Start of Data listing

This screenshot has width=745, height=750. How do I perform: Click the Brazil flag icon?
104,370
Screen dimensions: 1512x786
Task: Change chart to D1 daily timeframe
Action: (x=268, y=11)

End of Data listing
Start of Data listing

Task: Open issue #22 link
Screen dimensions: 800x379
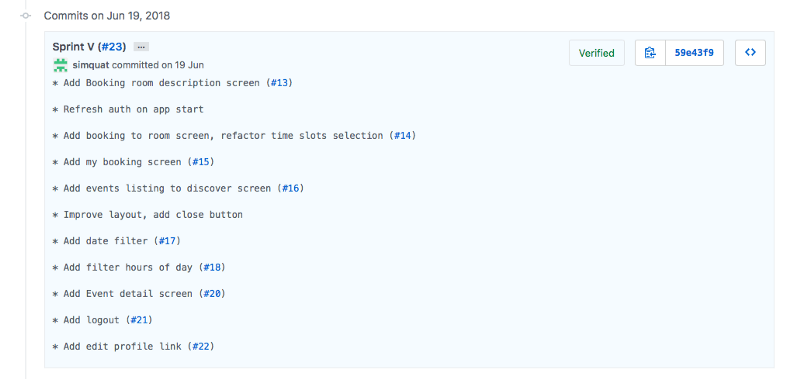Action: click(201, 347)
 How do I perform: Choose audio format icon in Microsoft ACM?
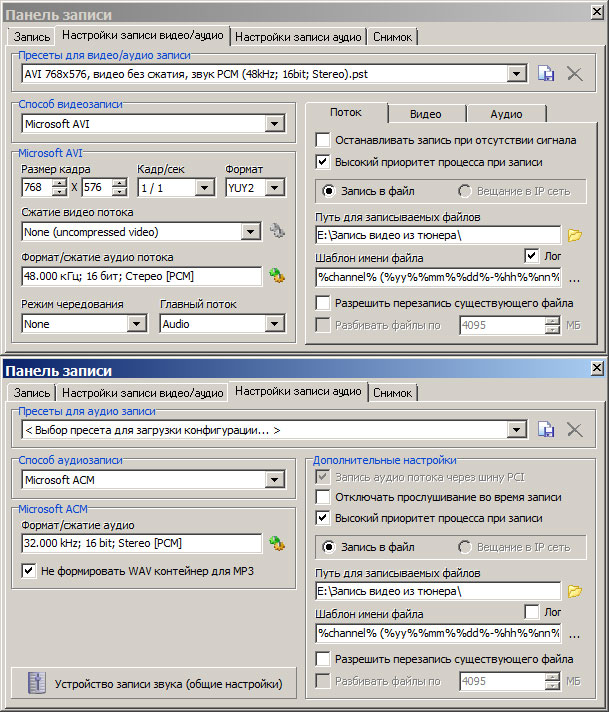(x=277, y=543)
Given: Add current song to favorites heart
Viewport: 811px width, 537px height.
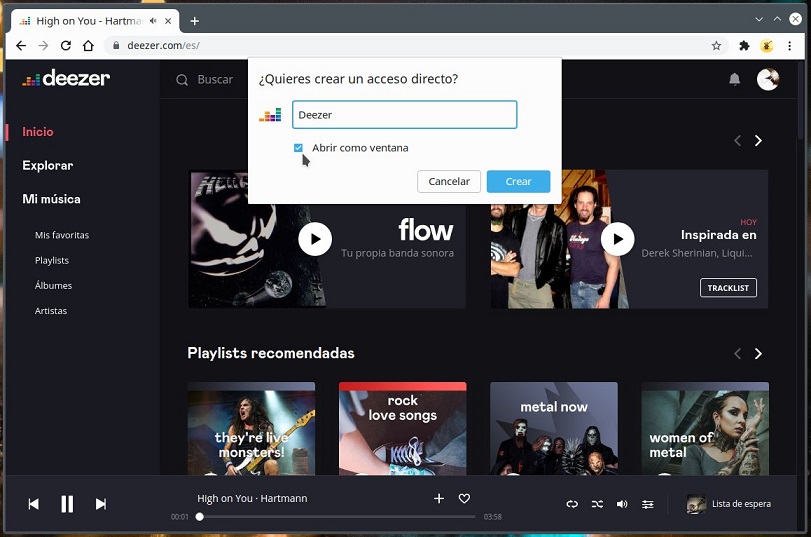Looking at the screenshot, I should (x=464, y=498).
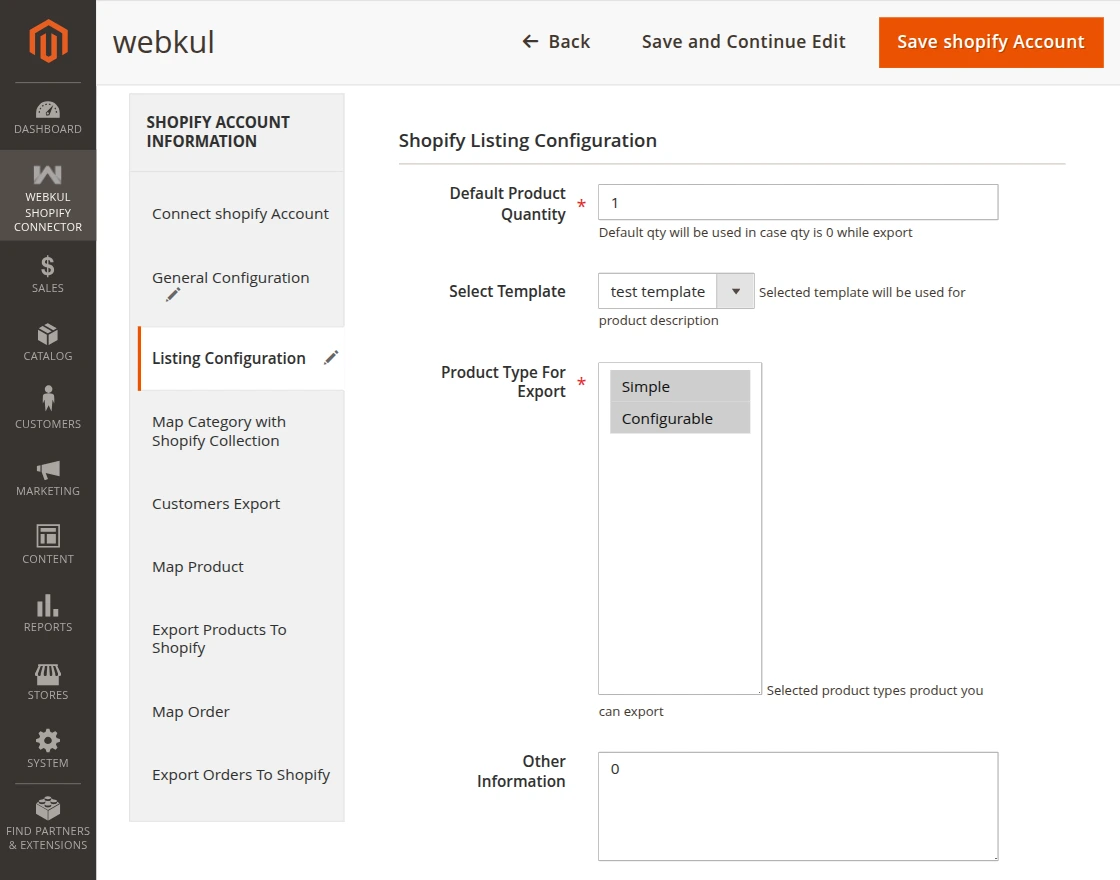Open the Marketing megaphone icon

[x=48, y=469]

End of Data listing

# Directions:
What you write out is the stretch of entries from the line containing "Task: Open issue #22 link" to the line containing "Given: Add current song to favorites heart", word for word, with both end lines and no pictures.

# Solution:
Task: Open issue #22 link
Screen dimensions: 800x379
Action: click(201, 347)
 How do I perform: Choose audio format icon in Microsoft ACM?
(x=277, y=543)
Given: Add current song to favorites heart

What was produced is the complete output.